Chris Christie Says Immigrants Should Be Tracked Like FedEx Packages
If you're look for striking reversals of political fate, New Jersey Governor Chris Christie's presidential campaign makes for a pretty vivid example. Just four years ago, Christie was still considered a genuine contender for the Republicans, a powerful presence with a sky-high ceiling. Now, having sat out the campaign cycle he appeared best positioned for in 2012, he's struggling to find footing and trailing badly in the polls. It's a fall from grace that's also landed him in a rightward sprint on immigration — Chris Christie wants immigrants tracked like FedEx packages, and if he got the chance, he'd like the CEO of the shipping company to show ICE how to get it done.
This is what he said, at the very least. In a stump speech in New Hampshire on Saturday, Christie was discussing immigrants who enter the United States on visas, and then remain after they expire. The way he framed the conversation was inflammatory in the extreme, however; basically, he argued that the government should be able to track immigrants and kick them out when their visas expire with the same precision that FedEx can tell you where a package is on every leg of its trip. He explained that his daughter had just left for college, and he was sure that she'd need something overnighted to her soon.
We'll package it up, we'll drop that package at FedEx, and you go online, and at any moment FedEx can tell you where that package is. It's on the truck, it's at the station, it's on the airplane, it's back at another station, it's back on the truck, it's at her doorstep, she just signs for it.
Yet, we let people come to this country with visas, and the minute they come in we lose track of them. So here's what I'm gonna do as president, I'm gonna ask Fred Smith, the founder of FedEx, just come for three months to Immigration and Customs Enforcement and show these people.
... We need to have a system that tracks people from the moment they come in, and then when your time is up, whether its three months, or six months, or nine months, or twelve months, however long your visa is, then we go get you and tap you on the shoulder and say "excuse me, thanks for coming, time to go."

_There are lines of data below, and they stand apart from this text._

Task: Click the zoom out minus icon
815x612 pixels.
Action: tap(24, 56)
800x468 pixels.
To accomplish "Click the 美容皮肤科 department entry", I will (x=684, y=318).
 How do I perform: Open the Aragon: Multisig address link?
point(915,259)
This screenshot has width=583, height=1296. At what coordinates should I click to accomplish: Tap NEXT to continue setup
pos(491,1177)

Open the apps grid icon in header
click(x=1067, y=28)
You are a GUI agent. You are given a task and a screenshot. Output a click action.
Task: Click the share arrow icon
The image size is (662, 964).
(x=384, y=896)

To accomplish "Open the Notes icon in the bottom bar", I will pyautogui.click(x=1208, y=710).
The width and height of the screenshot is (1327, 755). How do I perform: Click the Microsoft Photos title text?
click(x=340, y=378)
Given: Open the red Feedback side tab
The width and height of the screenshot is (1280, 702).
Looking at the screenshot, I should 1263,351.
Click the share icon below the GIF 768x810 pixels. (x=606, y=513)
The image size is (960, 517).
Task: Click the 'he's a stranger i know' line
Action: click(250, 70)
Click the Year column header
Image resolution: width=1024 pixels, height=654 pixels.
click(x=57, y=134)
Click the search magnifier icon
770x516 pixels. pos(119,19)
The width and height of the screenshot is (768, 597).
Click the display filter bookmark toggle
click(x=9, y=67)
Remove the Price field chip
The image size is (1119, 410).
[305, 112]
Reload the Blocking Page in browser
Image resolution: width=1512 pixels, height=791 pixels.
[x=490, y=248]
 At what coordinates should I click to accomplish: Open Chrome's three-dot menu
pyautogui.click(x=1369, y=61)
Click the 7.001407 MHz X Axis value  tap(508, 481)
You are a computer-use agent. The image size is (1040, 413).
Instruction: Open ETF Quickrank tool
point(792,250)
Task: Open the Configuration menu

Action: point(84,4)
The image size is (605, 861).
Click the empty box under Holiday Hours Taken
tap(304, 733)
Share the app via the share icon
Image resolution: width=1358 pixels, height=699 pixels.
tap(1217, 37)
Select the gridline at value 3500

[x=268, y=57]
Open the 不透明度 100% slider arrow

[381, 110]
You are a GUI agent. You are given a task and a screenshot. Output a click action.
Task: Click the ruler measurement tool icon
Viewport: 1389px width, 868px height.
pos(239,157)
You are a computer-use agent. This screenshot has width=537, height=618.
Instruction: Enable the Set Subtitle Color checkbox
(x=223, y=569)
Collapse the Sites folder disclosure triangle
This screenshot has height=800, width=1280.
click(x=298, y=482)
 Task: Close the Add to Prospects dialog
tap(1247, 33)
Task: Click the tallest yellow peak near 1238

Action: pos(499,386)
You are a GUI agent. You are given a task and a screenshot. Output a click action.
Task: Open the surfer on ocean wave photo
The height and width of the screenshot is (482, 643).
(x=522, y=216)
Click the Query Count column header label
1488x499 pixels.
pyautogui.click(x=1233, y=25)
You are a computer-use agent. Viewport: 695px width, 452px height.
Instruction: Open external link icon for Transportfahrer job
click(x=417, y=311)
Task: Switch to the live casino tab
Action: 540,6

As the Washington Post noted, it's easy to see why Christie has been veering right on immigration, and why this kind of language might appeal to him right now — namely, he has to get some kind of attention, and carve out some unique policy ideas that separate him from his other GOP rivals.
However, Christie's strength as a political brand (back when he was still considered a bona fide contender, as opposed to the also-ran status he's now occupying) had always included his ostensible crossover appeal, his ability to win elections and govern within a traditionally Democratic state. Suffice to say, there isn't much moderate appeal in suggesting human beings be tracked like packages — which, for the record, is achieved by scanning the items at every step of the transportation process. Not exactly a humane image, when you actually think about it.
In any event, it seems unlikely that Christie could get far enough right on immigration to draw a contrast with the GOP field's top dog. At present, front-runner Donald Trump is running on the harshest immigration platform in the primary field, and his aggressive rhetoric on the issue has been unparalleled.